Dathan (not pronounced the way it looks) is the Scottish Gaelic word for colors.  I've recently taken up learning this language for fun.  I know, I know, it sounds crazy.  I also made homemade crab ravioli yesterday, in an RV, without a pasta roller.  Three hours to make and seven minutes to eat but it did garner rave reviews from the men.  I'm a girl who doesn't like to be bored, needs a challenge and is goal-oriented.  However, this is not what I want to blog about.  Back to colors.

I'm not talking about the boring eight count box.  I'm talking about the fresh, flat-tipped, comes-with-its-own sharpener, all of them lined up like soldiers, made in America, old-fashioned 64 count Crayola Crayons.  Can you smell them?  That comfortingly waxy smell of hundreds of childhood hours spent creating refrigerator masterpieces?  Can you see them?  Can you remember the names?  As a child I had no frame of reference for the mysterious sounding names like sea foam, burnt sienna, raw umber, blue green and green blue.  Since learning my Gaelic list of colors I've been thinking about the colors I've seen.  I think it also has something to do with being in Florida where I have seen, for the first time, some of those Crayola colors.

I've seen the Atlantic from every side of Iceland and it was nearly always slate, the horizon sometimes meeting a sky the same shade, one becoming nearly indistinguishable from the other.  I've seen emerald in the grass of England and Scotland in the spring.  I've seen waves of daffodil yellow along the highway of France leading into Paris.  After living in Washington for two years I know why it is called the evergreen state.  I've seen black in a thunderhead rolling across the prairie and I've seen pure white clouds in a sky blue sky over that same prairie.  I know what marine blue is when I look at the ocean in southern California.  I now know what sea foam is, since coming to Florida.  It is the pale green water close to the shore line and just beneath the surface you can see tan sandbars and darker green seaweed.  I also understand why there were two different crayons for blue-green and green-blue because they are also shades of the sea as it progressively gets deeper.  I think whoever came up with burnt sienna and raw umber must have seen the various color striations in the bark of a coconut palm.

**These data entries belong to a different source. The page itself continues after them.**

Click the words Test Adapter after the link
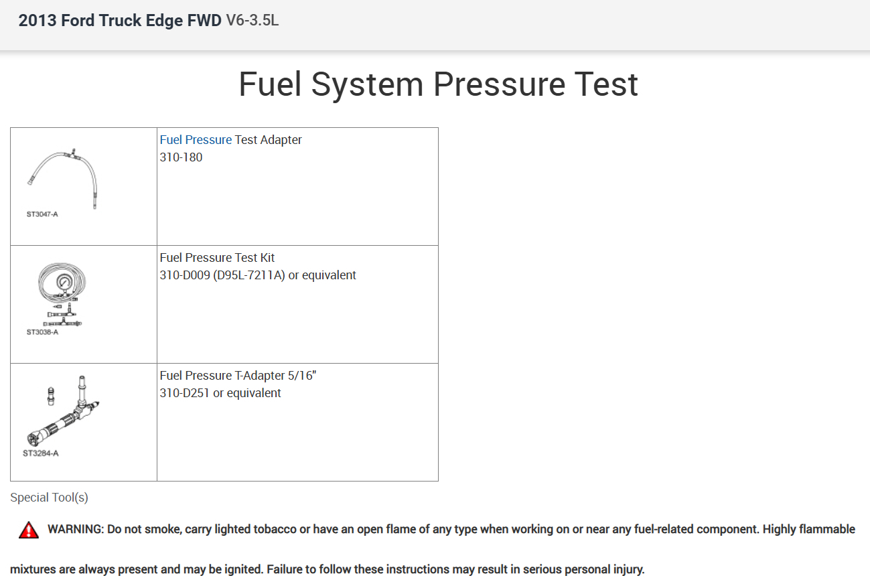 (x=268, y=140)
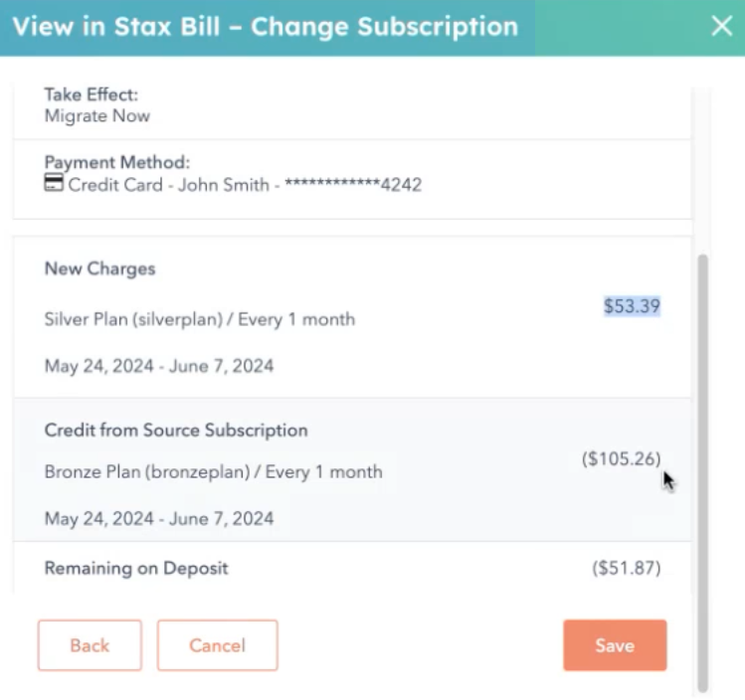The height and width of the screenshot is (700, 745).
Task: Click the Bronze Plan line item
Action: tap(213, 471)
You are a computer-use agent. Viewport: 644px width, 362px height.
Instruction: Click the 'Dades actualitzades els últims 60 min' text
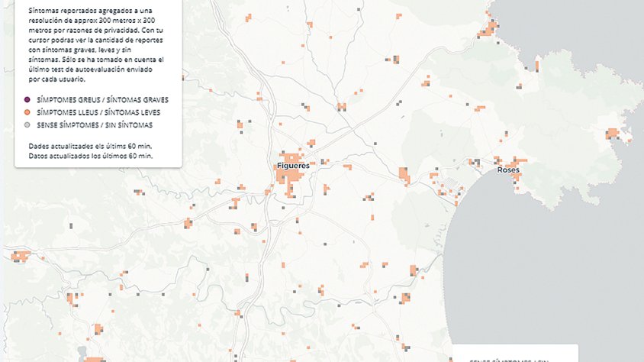click(91, 145)
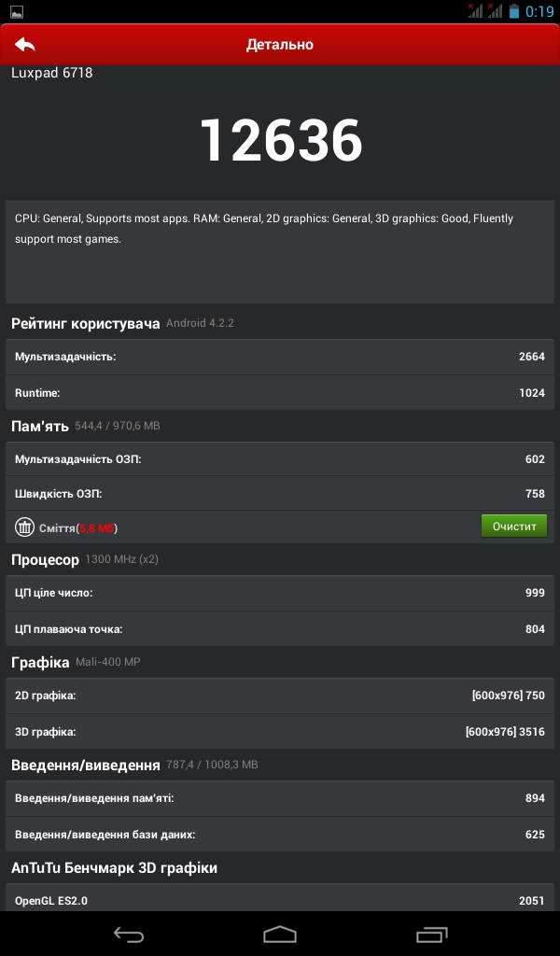Tap the signal strength icons in status bar

tap(485, 10)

I found myself ruminating on the astonishing amount of "dathan" in the world as I ran over a two mile bridge this morning, the Gulf on my right, the Atlantic on my left and both meeting somewhere underneath me.  These colors are no "accidental design" and I firmly believe they were intentionally created for our visual pleasure.  Today we are headed down to Key West (the southern most point in the US) where I am certain to see more unmet colors as we plan to have supper there and then take in what we hear from the locals is the most spectacular sight in the Keys, a sunset.  I look forward to receiving this Valentine's love token from the Master Designer.  You, too, take a minute to look around.  It's a 64 count Crayon box out there.